## THE PROBLEM
Once the line with "Click the dotted gray bar at top" is found in the entries below, print it and each following line exactly, stopping after the line with "Where should I"; print nothing else.

-- DATA FOR THIS EXERCISE follows --

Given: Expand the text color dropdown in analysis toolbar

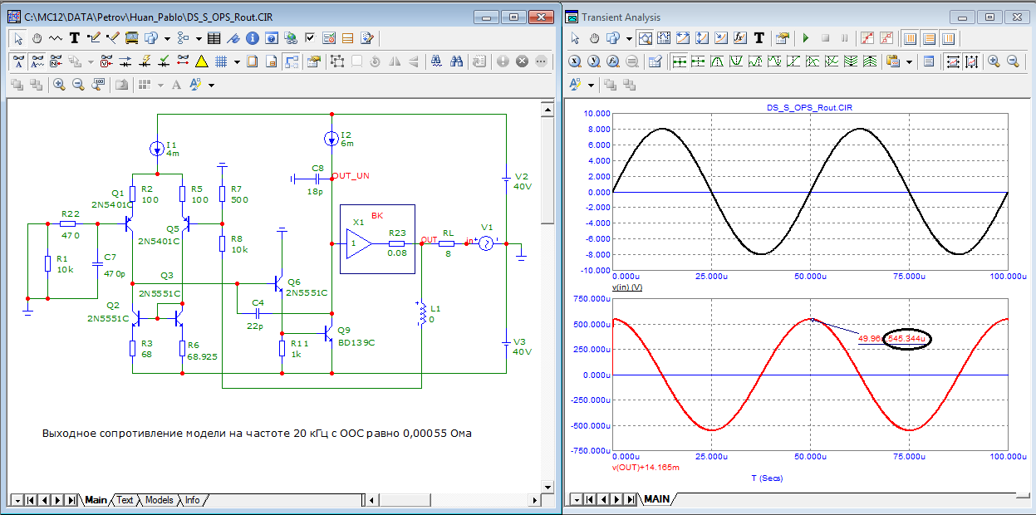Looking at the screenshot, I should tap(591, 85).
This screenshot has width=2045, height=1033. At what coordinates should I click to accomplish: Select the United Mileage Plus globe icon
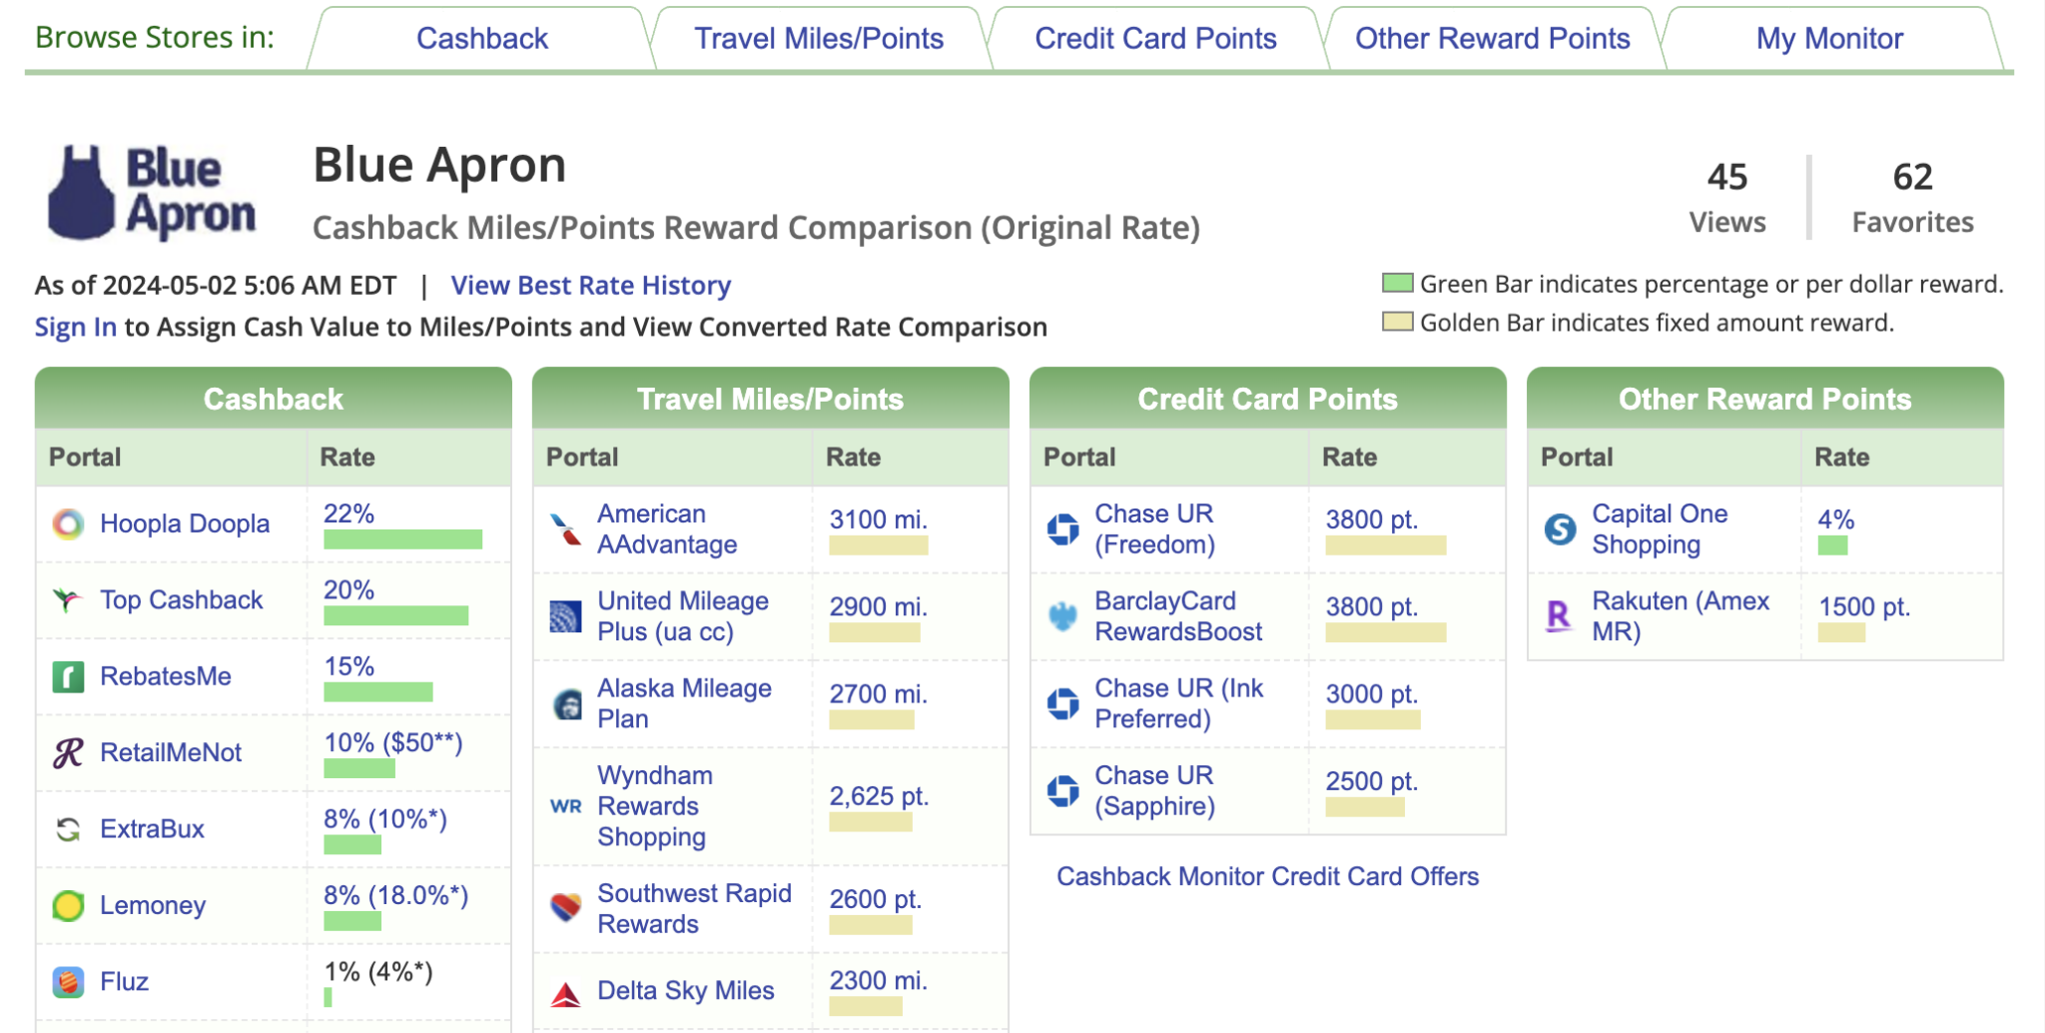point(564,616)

-- DATA FOR THIS EXERCISE concluded --
-- DATA FOR THIS EXERCISE follows --

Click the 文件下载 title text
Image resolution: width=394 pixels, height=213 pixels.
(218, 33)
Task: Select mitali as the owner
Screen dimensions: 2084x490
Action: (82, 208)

-- DATA FOR THIS EXERCISE concluded --
-- DATA FOR THIS EXERCISE follows --

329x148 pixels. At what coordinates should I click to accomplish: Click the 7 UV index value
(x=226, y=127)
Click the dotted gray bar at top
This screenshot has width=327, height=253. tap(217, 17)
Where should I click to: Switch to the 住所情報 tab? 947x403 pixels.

-- DATA FOR THIS EXERCISE concluded --

## ANSWER BOX
Click the dotted gray bar at top
This screenshot has width=327, height=253. tap(217, 17)
Where should I click to: Switch to the 住所情報 tab? 947x403 pixels.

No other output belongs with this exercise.